FYI: 6th Cir Holds FDCPA SOL Triggered on Date of Last Violation, Not Date Faulty Collection Action Was Filed

The U.S. Court of Appeals for the Sixth Circuit recently reversed a trial court's dismissal of a consumer's federal Fair Debt Collection Practices Act ("FDCPA") claim, and held that the FDCPA claim actually fell within the statute of limitations.

 

In so ruling, the Sixth Circuit held that, because the FDCPA creates an independent statute of limitations for each discrete violation of the FDCPA, and even though the alleged FDCPA violation occurred in a collection lawsuit that was filed more than one year before the filing of the FDCPA action, the specific alleged FDCPA violation at issue occurred later in the collection lawsuit and within the FDCPA's one-year statute of limitation.

 

A copy of the opinion is available at:  Link to Opinion

 

The consumer financed a furniture purchase through a retail installment contract ("RIC"). The RIC was sold to a financing company. The consumer defaulted, and the financing company, through its attorney, sued in state court to recover the debt and attorney's fees.

 

The RIC attached to the complaint did not establish a transfer to the financing company. The court ordered the financing company to file proof of assignment, and the company filed an updated RIC that listed the previous creditor's store manager as assigning the debt to the financing company. The trial court then granted the financing company summary judgment, but the state appellate court found that the financing company had not sufficiently demonstrated a valid transfer.
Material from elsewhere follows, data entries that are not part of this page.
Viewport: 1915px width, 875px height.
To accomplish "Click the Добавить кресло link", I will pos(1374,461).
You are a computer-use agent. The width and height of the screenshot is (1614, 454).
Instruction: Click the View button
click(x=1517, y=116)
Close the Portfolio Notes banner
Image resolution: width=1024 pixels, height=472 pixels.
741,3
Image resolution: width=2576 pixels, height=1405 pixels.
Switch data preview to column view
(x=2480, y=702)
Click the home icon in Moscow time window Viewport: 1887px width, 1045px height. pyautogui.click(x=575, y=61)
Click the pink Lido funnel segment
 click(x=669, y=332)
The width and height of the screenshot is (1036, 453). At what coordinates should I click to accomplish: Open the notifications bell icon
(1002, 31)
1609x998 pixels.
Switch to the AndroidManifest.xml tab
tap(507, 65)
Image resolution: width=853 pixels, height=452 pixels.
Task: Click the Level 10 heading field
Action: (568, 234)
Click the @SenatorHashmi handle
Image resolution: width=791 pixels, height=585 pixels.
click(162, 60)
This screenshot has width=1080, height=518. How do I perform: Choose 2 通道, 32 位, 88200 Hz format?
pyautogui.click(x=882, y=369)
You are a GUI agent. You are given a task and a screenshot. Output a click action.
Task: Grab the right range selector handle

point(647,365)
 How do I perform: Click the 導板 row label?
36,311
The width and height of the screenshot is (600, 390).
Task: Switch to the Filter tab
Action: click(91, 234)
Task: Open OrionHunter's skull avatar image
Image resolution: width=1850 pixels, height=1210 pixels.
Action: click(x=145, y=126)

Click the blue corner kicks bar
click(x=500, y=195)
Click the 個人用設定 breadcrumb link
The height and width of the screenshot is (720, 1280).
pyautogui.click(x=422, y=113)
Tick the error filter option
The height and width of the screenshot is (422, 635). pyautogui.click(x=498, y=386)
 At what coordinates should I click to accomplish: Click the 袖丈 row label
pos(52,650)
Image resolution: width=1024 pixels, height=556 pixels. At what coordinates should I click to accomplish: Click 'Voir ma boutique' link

The state appellate court remanded the case, and the financing company eventually filed a voluntary dismissal.

 

Then, 380 days after the financing company originally filed its lawsuit in state court, the consumer sued the financing company's attorney in federal court under the FDCPA, alleging that the attorney doctored the RIC mid-litigation to make it look like the assignment was proper.

 

Upon the attorney's motion, the federal trial court dismissed the complaint as untimely under the FDCPA's one-year limitations period. The consumer filed a motion for reconsideration, and the attorney filed a motion for attorney's fees. The trial court denied both motions, and the parties timely appealed.

 

Meanwhile, the consumer and the financing company entered into a settlement agreement that released the company, later clarifying in an addendum that the company's attorney was not released. Three months before the court denied the motions for reconsideration and attorney's fees, the attorney learned of the settlement agreement.

 

Before the parties briefed the merits of their appeals, the attorney moved to dismiss the consumer's appeal for lack of jurisdiction based on the settlement agreement. The consumer argued that the attorney had forfeited this argument or, alternatively, that the agreement did not go to the Sixth Circuit's jurisdiction to hear the case. And, producing the addendum to the agreement as well as the attorney's employment contract with the financing company, the consumer also argued that the attorney was not an intended third-party beneficiary of the settlement agreement.

 

The Sixth Circuit denied the attorney's motion to dismiss the consumer's appeal, holding that the settlement agreement did not moot the appeal because, in the context of the case, the agreement did not go to the Court's jurisdiction to hear the case. The Court then allowed the parties to proceed with their briefing on appeal.

 

The consumer argued that her claim fell within the FDCPA's one-year statute of limitations. The attorney challenged the consumer's Article III standing to bring the lawsuit because, according to him, she was only pleading a statutory harm related to the state-court lawsuit and, therefore, could not meet the injury-in-fact requirement. The attorney also argued that the consumer's claim was time-barred and that she released her claim against him through the settlement agreement.

 

As you may recall, to establish Article III standing, a plaintiff must have suffered an injury-in-fact that is fairly traceable to the defendant's conduct and would likely be redressed by a favorable decision from a court. Rice v. Vill. of Johnstown, 30 F.4th 584, 591 (6th Cir. 2022). For the injury-in-fact requirement, a plaintiff's allegations must establish that she has experienced an injury that is "concrete, particularized, and actual or imminent." Barber v. Charter Twp. of Springfield, 31 F.4th 382, 390 (6th Cir. 2022).

 

Here, the Sixth Circuit concluded that the consumer was not merely pleading a statutory violation because she also alleged that she suffered an injury from defending against a state lawsuit that the financing company had no right to bring in the first place. Thus, in the Court's view, that harm established a concrete injury that met the injury-in-fact requirement. See Hurst v. Caliber Home Loans, Inc., 44 F.4th 418, 423 (6th Cir. 2022).

 

Regarding the statute of limitations question, the Sixth Circuit noted that every alleged discrete FDCPA violation has its own statute of limitations. Slorp v. Lerner, Sampson & Rothfuss, 587 F. App'x 249, 259 (6th Cir. 2014). "[T]he date on which the violation occurs" determines when the one-year statute of limitations starts running. § 1692k(d).

 

The Court then found that the consumer's complaint did allege a timely FDCPA violation: that the attorney filed an updated RIC and moved for summary judgment on that basis, allegedly affirmatively misrepresenting to the trial court that the assignment of the debt occurred before the financing company filed suit against the consumer.

 

The attorney argued that the alleged FDCPA violation was a continuing effect of the financing company's initial filing of the state lawsuit and was therefore time-barred because the consumer did not file within a year of the company's initiation of the state suit. See Slorp, 587 F. App'x at 259.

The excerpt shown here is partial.